Testing methods in species distribution modelling using virtual species: what have we learnt and what are we missing?
5 June 2019Meynard, Christine; Leroy, Boris; Kaplan, David
Species distribution models (SDMs) have become one of the major predictive tools in ecology. However, multiple methodological choices are required during the modelling process, some of which may have a large impact on forecasting results. In this context, virtual species, i.e., the use of simulations involving a fictitious species for which we have perfect knowledge of its occurrence-environment relationships and other relevant characteristics, have become increasingly popular to test SDMs. This approach provides for a simple virtual ecologist framework under which to test model properties, as well as the effects of the different methodological choices, and allows teasing out the effects of targeted factors with great certainty. This simplification is therefore very useful in setting up modelling standards and best practice principles. As a result, numerous virtual species studies have been published over the last decade.

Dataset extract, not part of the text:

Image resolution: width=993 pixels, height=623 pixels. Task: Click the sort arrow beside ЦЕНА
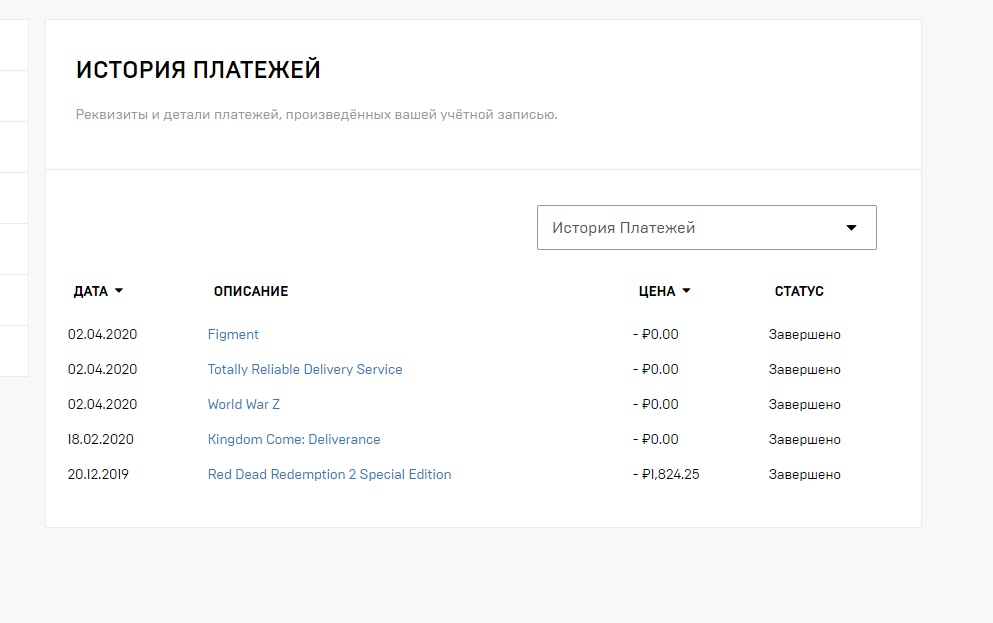point(686,292)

The topics covered include differences in performance between statistical models, effects of sample size, choice of threshold values, methods to generate pseudo-absences for presence-only data, among many others. These simulations have therefore already made a great contribution to setting best modelling practices in SDMs. Recent software developments have greatly facilitated the simulation of virtual species, with at least 3 different packages published to that effect. However, the simulation procedure has not been homogeneous, which introduces some subtleties in the interpretation of results, as well as differences across simulation packages. Here we (1) review the main contributions of the virtual species approach in the SDM literature; (2) compare the major virtual species simulation approaches and software packages; and (3) propose a set of recommendations for best simulation practices in future virtual species studies in the context of SDMs.